Мещанин не в пример легче гнет спину, чем, например, аристократ или рабочий. За то и желание при случае унизить другого обуревает счастливого мещанина сильнее, чем рабочего или аристократа. ,,Всяк сверчок знай свой шесток", ,,чин чина почитай": эти идеи заносились Брюсовым в литературные отношения прямо с Цветного бульвара. Брюсов умел или командовать, или подчиняться. Проявить независимость - означало раз навсегда приобрести врага в лице Брюсова. Молодой поэт, не пошедший к Брюсову за оценкой и одобрением, мог быть уверен, что Брюсов никогда ему этого не простит. Пример - Марина Цветаева. Стоило возникнуть дружескому издательству или журналу, в котором главное руководство принадлежало не Брюсову, - тотчас издавался декрет о воспрещении сотрудникам "Скорпиона" участвовать в этом издательстве или журнале. Так, последовательно воспрещалось участие в "Грифе", потом в "Искусстве", в "Перевале".

... У него была примечательная манера подавать руку. Она производила странное действие. Брюсов протягивал человеку руку. Тот протягивал свою. В ту секунду, когда руки должны были соприкоснуться, Брюсов стремительно отдергивал свою назад, собирал пальцы в кулак и кулак прижимал к правому плечу, а сам, чуть-чуть скаля зубы, впивался глазами в повисшую в воздухе руку знакомого. Затем рука Брюсова так же стремительно опускалась и хватала протянутую руку. Пожатие совершалось, но происшедшая заминка, сама по себе мгновенная, вызывала длительное чувство неловкости. Человеку все казалось, что он как-то не вовремя сунулся со своей рукой. Я заметил, что этим странным приемом Брюсов пользовался только на первых порах знакомства и особенно часто применял его, знакомясь с начинающими стихотворцами, с заезжими провинциалами, с новичками в литературе и в литературных кругах.

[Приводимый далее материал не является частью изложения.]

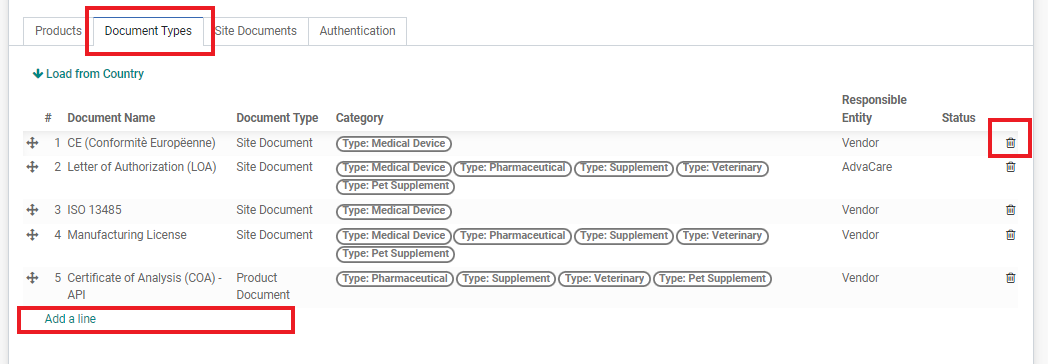Click Status column header

pyautogui.click(x=958, y=118)
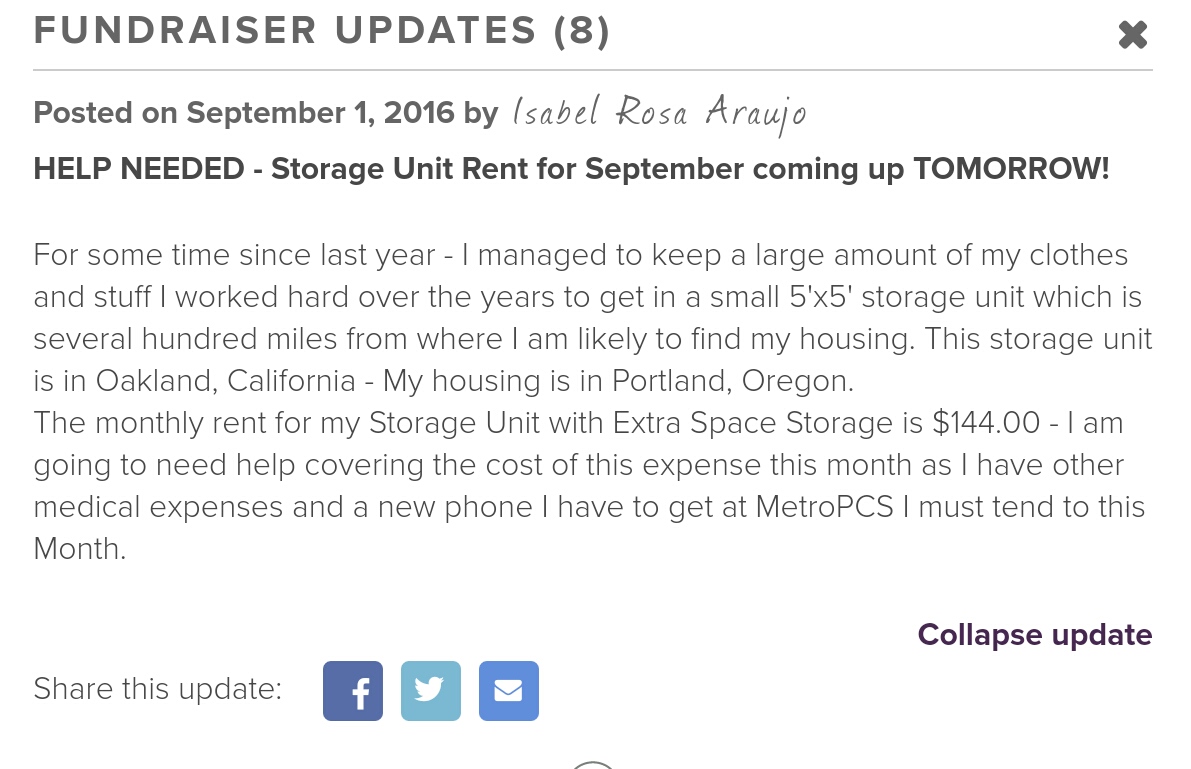Click the Fundraiser Updates heading
The image size is (1191, 769).
[321, 31]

Вообще, в нем как-то сочеталась изысканная вежливость (впрочем, формальная) с любовью к одергиванию, обуздыванию, запугиванию. Те, кому это не нравилось, отходили в сторону. Другие охотно составляли послушную свиту, которой Брюсов не гнушался пользоваться для укрепления влияния, власти и обаяния.

... Он любил литературу, только ее. Самого себя - тоже только во имя ее. Во истину, он свято исполнил заветы, данные самому ceбе в годы юношества: "не люби, не сочувствуй, сам лишь себя обожай беспредельно" и - "поклоняйся искусству, только ему, безраздельно, бесцельно". Это бесцельное искусство было его идолом, в жертву которому он принес нескольких живых людей, и, надо это признать, - самого себя. Литература ему представлялась безжалостным божеством, вечно требующим крови. Она для него олицетворялась в учебнике истории литературы. Такому научному кирпичу он способен был поклоняться, как священному камню, олицетворению Митры. В декабре 1903 года, в тот самый день, когда ему исполнилось тридцать лет, он сказал мне буквально так:

- Я хочу жить, чтобы в истории всеобщей литературы обо мне было две строчки. И они будут. "Нерукотворного" памятника в человеческих сердцах он не хотел. "В века", на зло им, хотел врезаться: двумя строчками в истории литературы (черным по белому), плачем ребят, наказанных за незнание Брюсова, и - бронзовым истуканом на родимом Цветном бульваре.